Advances In Spatio Temporal Segmentation Of Visual Data

Download Advances In Spatio Temporal Segmentation Of Visual Data PDF/ePub or read online books in Mobi eBooks. Click Download or Read Online button to get Advances In Spatio Temporal Segmentation Of Visual Data book now. This website allows unlimited access to, at the time of writing, more than 1.5 million titles, including hundreds of thousands of titles in various foreign languages.
Advances in Spatio-Temporal Segmentation of Visual Data

Author: Vladimir Mashtalir
language: en
Publisher: Springer Nature
Release Date: 2019-12-16
This book proposes a number of promising models and methods for adaptive segmentation, swarm partition, permissible segmentation, and transform properties, as well as techniques for spatio-temporal video segmentation and interpretation, online fuzzy clustering of data streams, and fuzzy systems for information retrieval. The main focus is on the spatio-temporal segmentation of visual information.

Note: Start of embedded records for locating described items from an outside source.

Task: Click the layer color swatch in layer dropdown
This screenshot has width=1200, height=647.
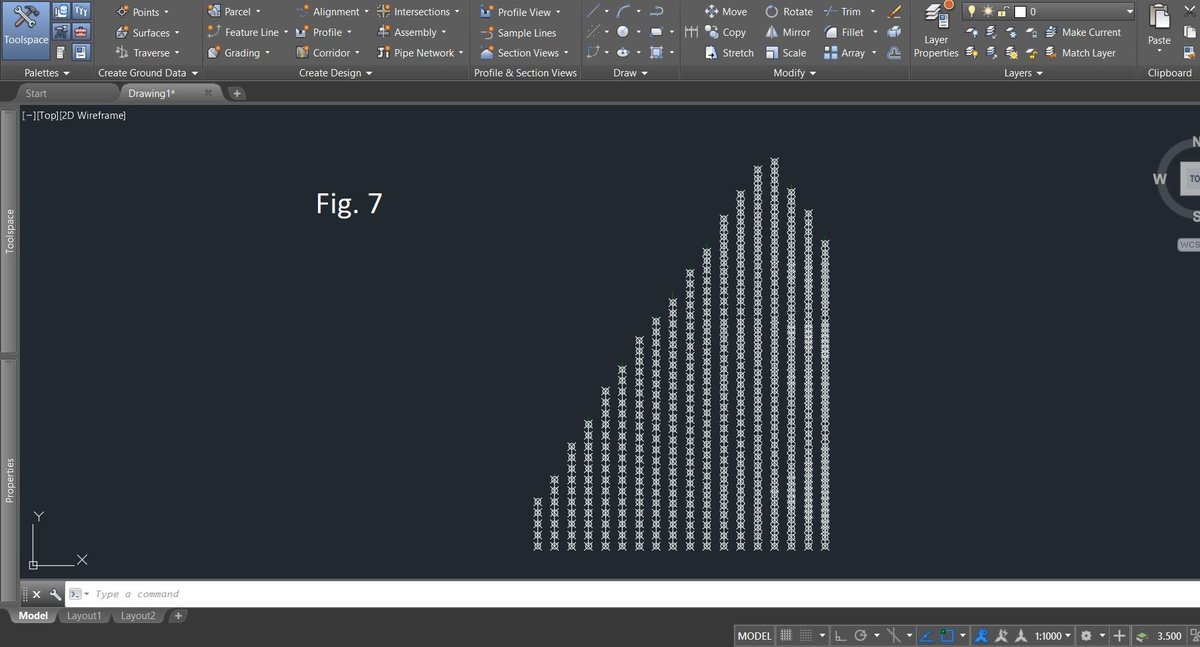Action: [1019, 12]
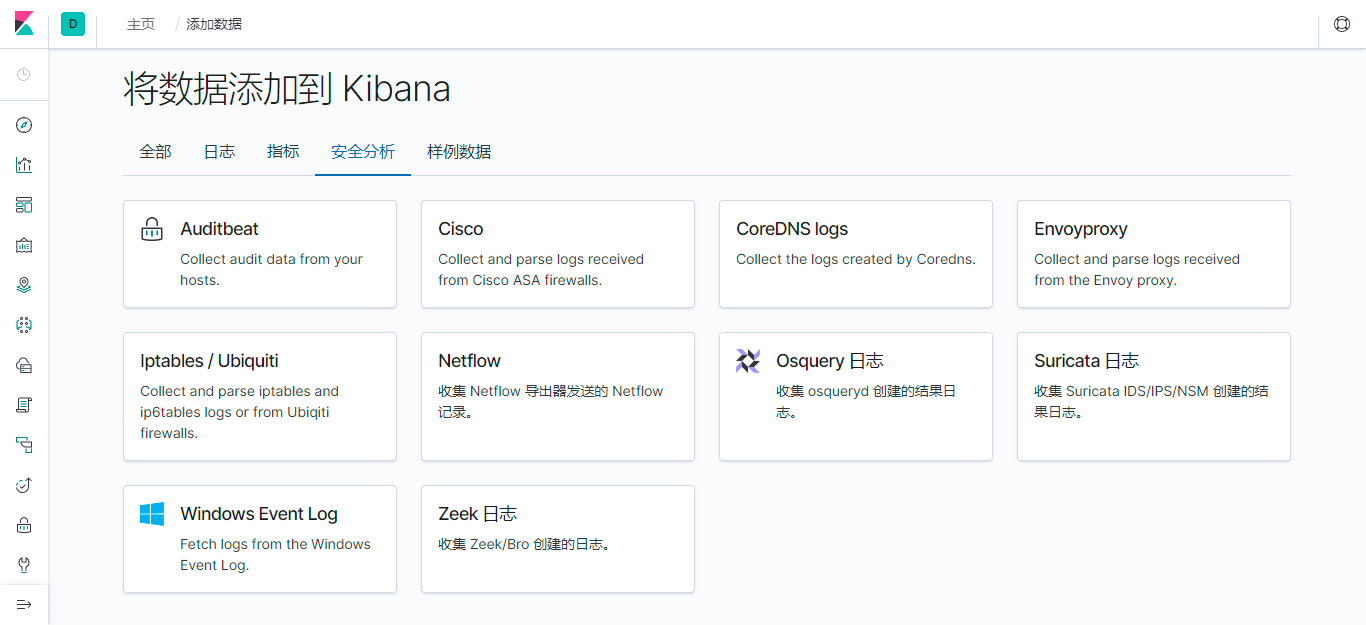Select the Windows Event Log card
This screenshot has height=625, width=1366.
click(260, 539)
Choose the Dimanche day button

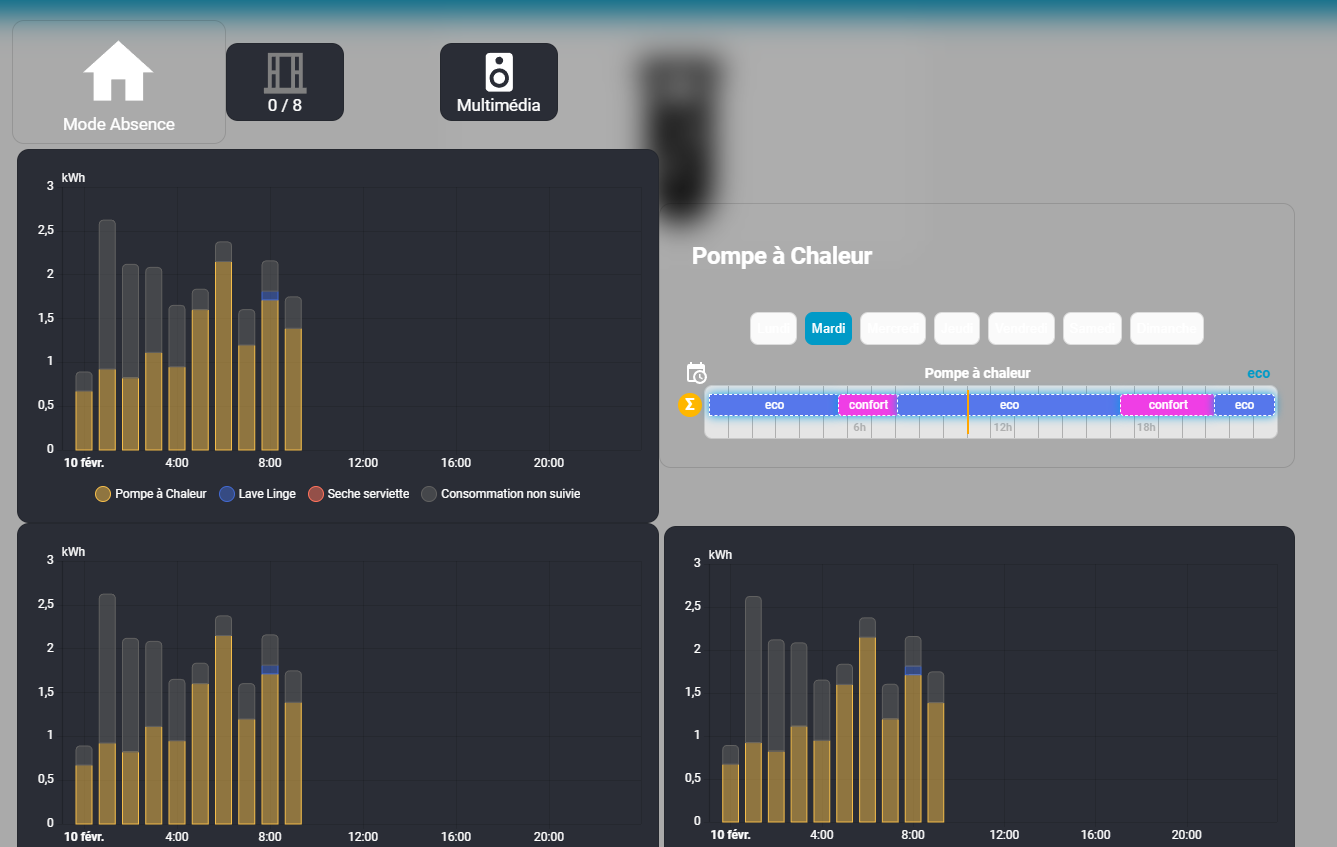point(1166,329)
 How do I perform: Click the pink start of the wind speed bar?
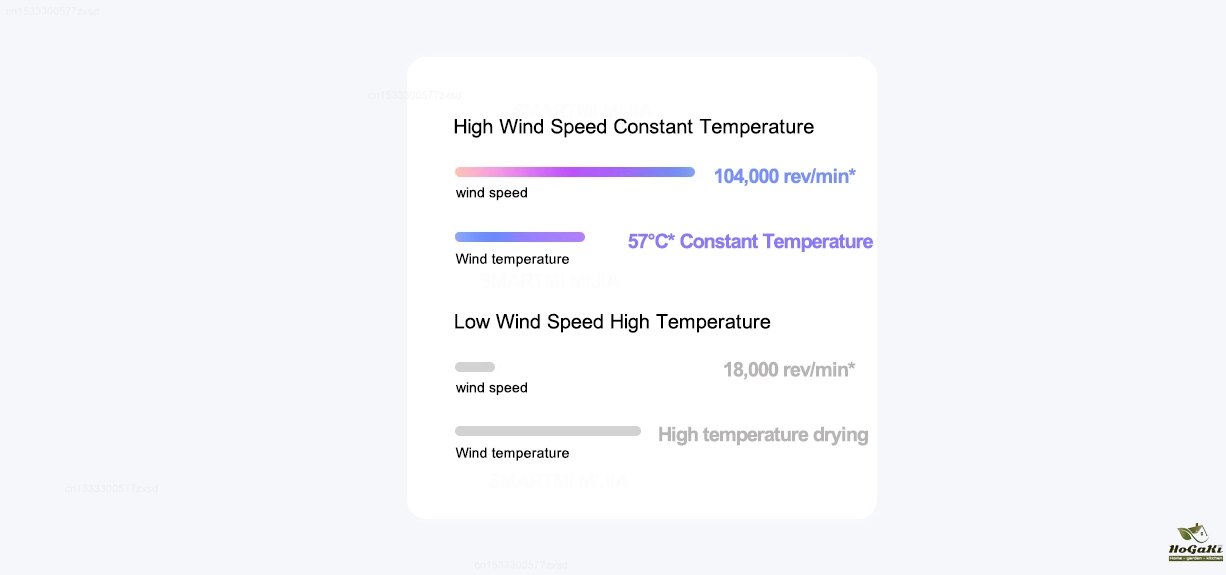tap(463, 172)
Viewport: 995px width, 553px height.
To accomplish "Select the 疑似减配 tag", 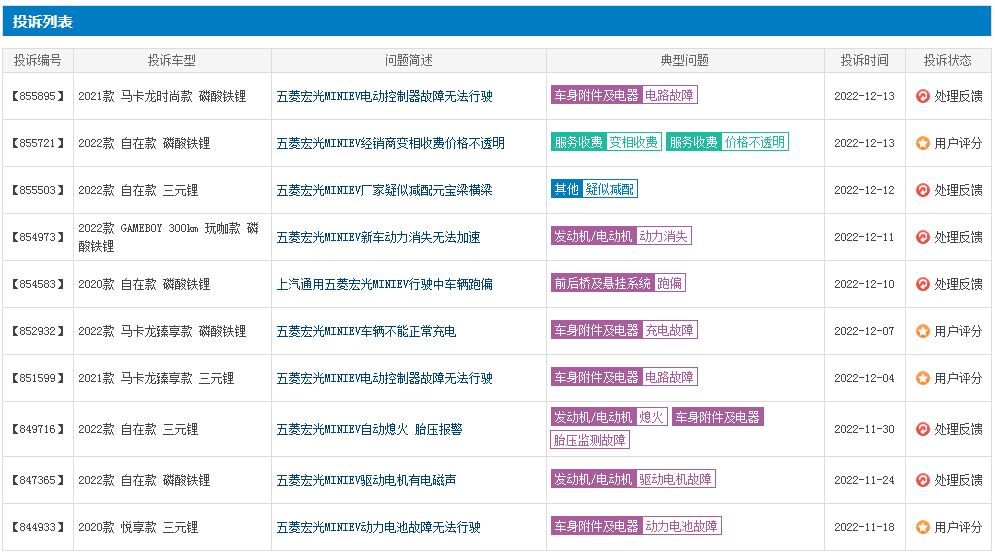I will (610, 190).
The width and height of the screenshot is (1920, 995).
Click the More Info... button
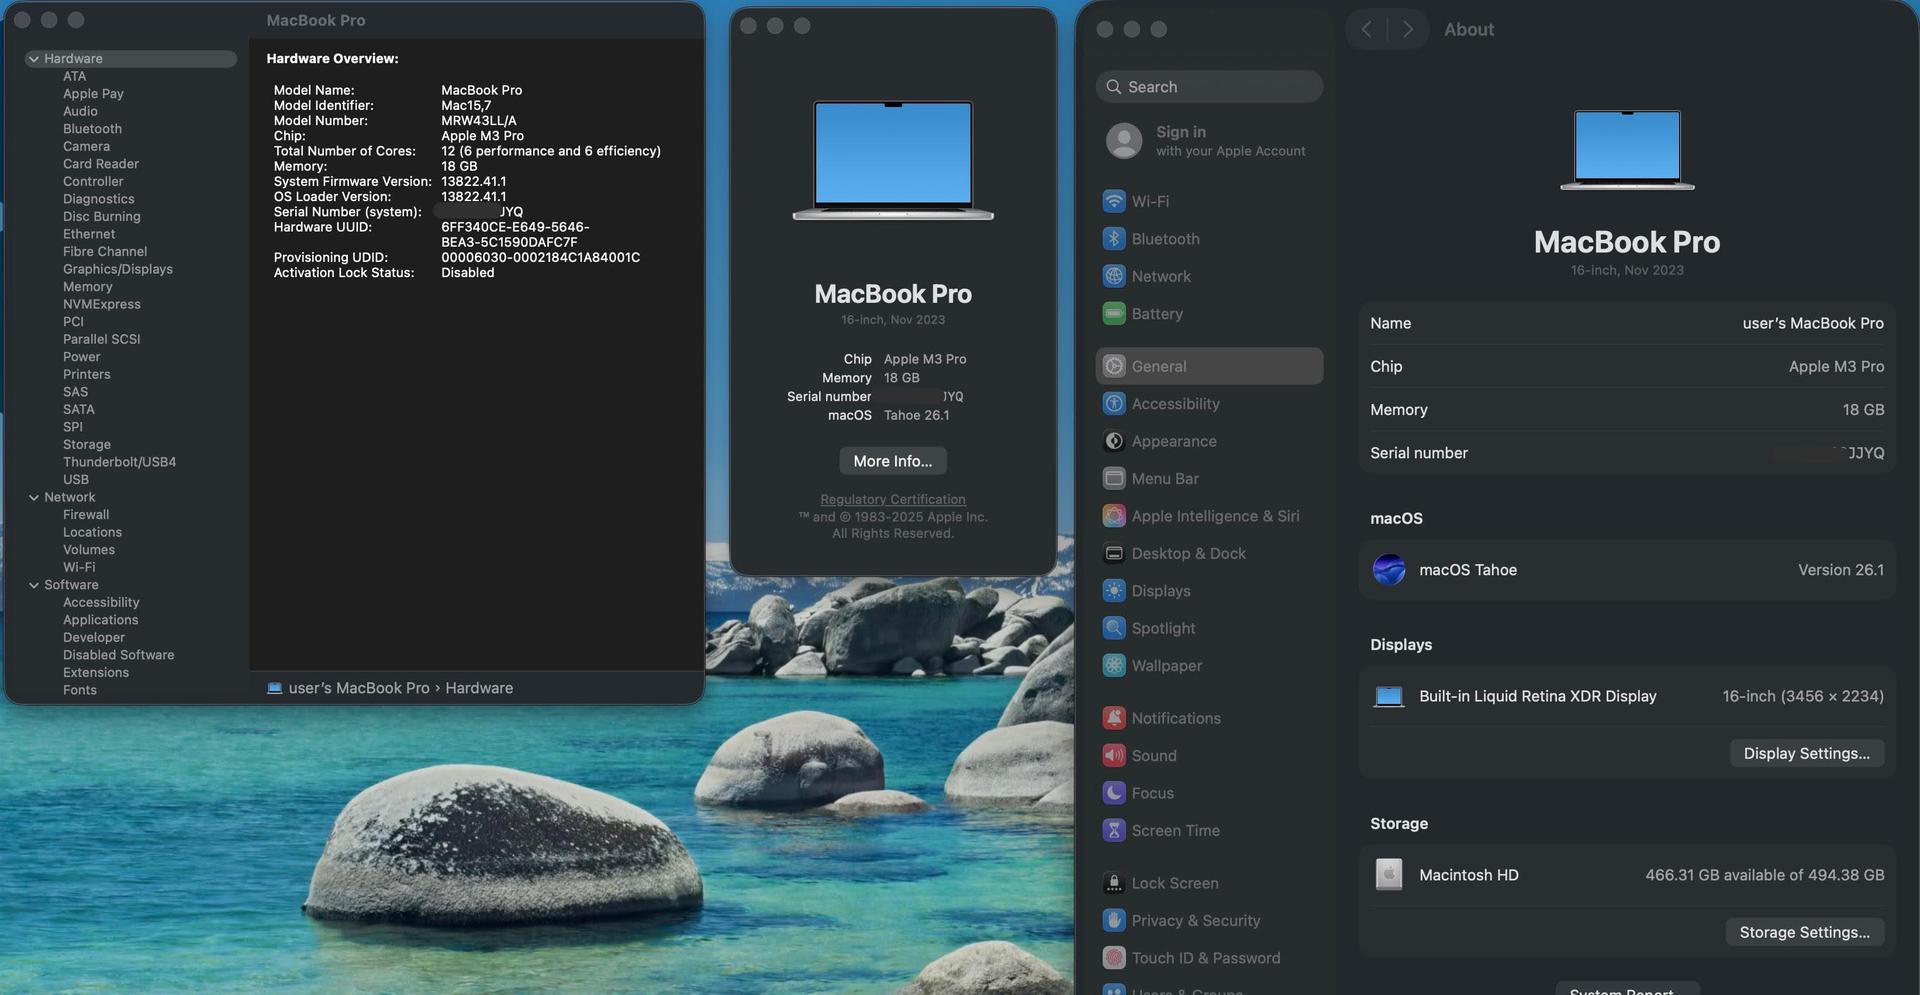(x=892, y=461)
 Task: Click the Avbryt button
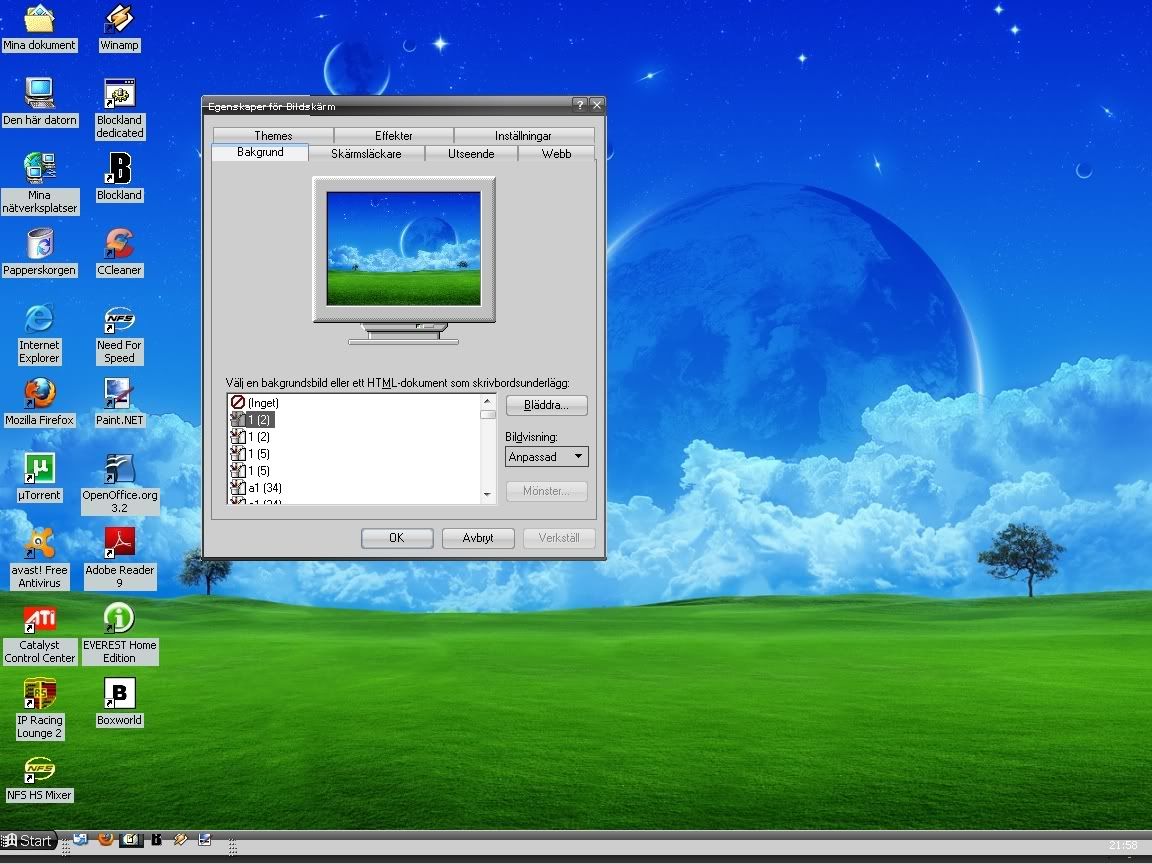pos(478,538)
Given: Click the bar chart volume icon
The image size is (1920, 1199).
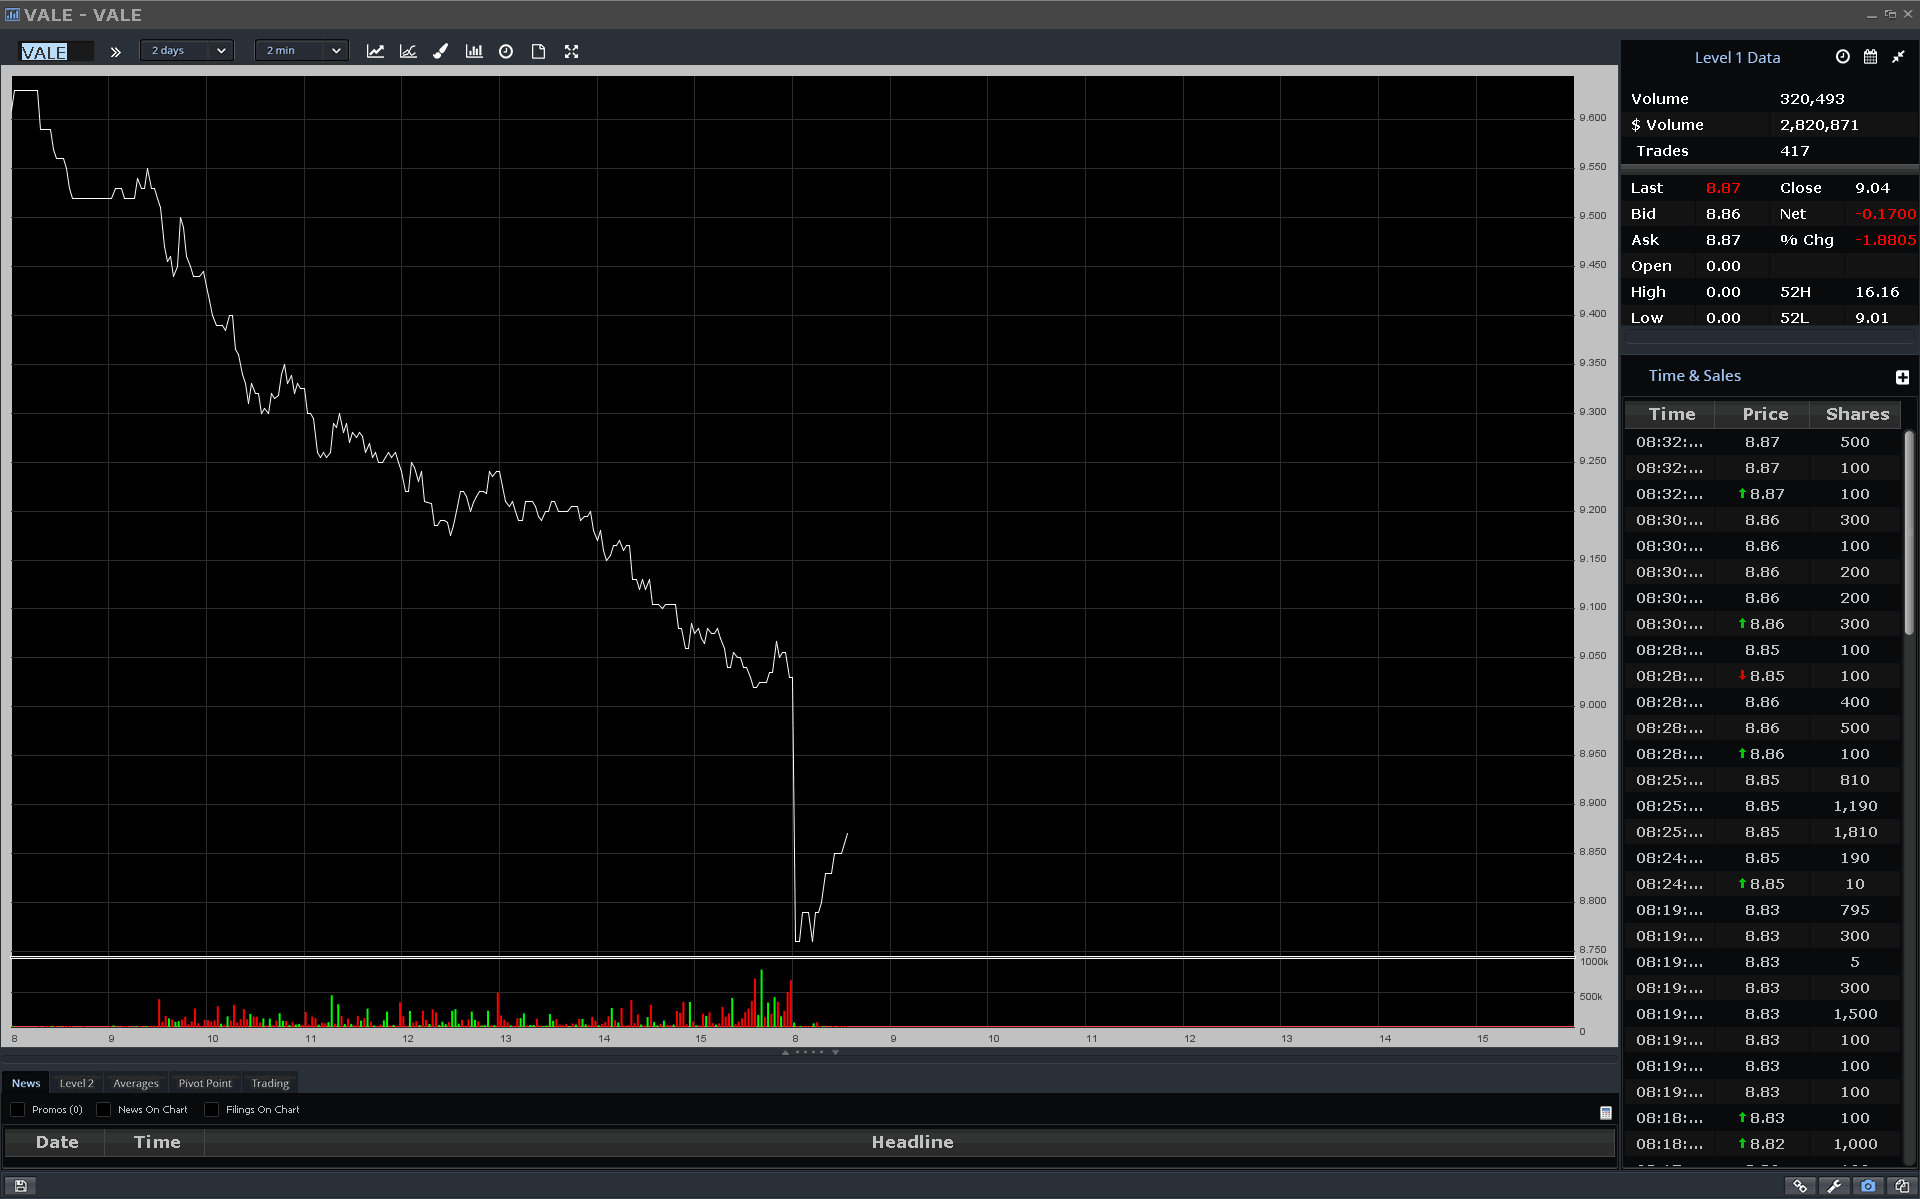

Sets of meaningful and manageable image or video parts, defined by visual interest or attention to higher-level semantic issues, are often vital to the efficient and effective processing and interpretation of viewable information. Developing robust methods for spatial and temporal partition represents a key challenge in computer vision and computational intelligence as a whole. This book is intended for students and researchers in the fields of machine learning and artificial intelligence, especially those whose work involves image processing and recognition, video parsing, and content-based image/video retrieval.
Advances in Spatio-temporal Segmentation of Visual Data

This book proposes a number of promising models and methods for adaptive segmentation, swarm partition, permissible segmentation, and transform properties, as well as techniques for spatio-temporal video segmentation and interpretation, online fuzzy clustering of data streams, and fuzzy systems for information retrieval. The main focus is on the spatio-temporal segmentation of visual information. Sets of meaningful and manageable image or video parts, defined by visual interest or attention to higher-level semantic issues, are often vital to the efficient and effective processing and interpretation of viewable information. Developing robust methods for spatial and temporal partition represents a key challenge in computer vision and computational intelligence as a whole. This book is intended for students and researchers in the fields of machine learning and artificial intelligence, especially those whose work involves image processing and recognition, video parsing, and content-based image/video retrieval.
Advances in Visual Computing

Author: George Bebis
language: en
Publisher: Springer Science & Business Media
Release Date: 2010-11-05
The three volume set LNCS 6453, LNCS 6454, and LNCS 6455 constitutes the refereed proceedings of the 6th International Symposium on Visual Computing, ISVC 2010, held in Las Vegas, NV, USA, in November/December 2010. The 93 revised full papers and 73 poster papers presented together with 44 full and 6 poster papers of 7 special tracks were carefully reviewed and selected from more than 300 submissions. The papers of part I (LNCS 6453) are organized in computational bioimaging, computer graphics, behavior detection and modeling, low-level color image processing, feature extraction and matching, visualization, motion and tracking, unconstrained biometrics: advances and trends, 3D mapping, modeling and surface reconstruction, and virtual reality. Part II (LNCS 6454) comprises topics such as calibration, pose estimation, and reconstruction, segmentation, stereo, registration, medical imaging, low cost virtual reality: expanding horizons, best practices in teaching visual computing, applications, and video analysis and event recognition. Part III (LNCS 6455) mainly contains papers of the poster session and concludes with contributions addressing visualization, as well as motion and tracking.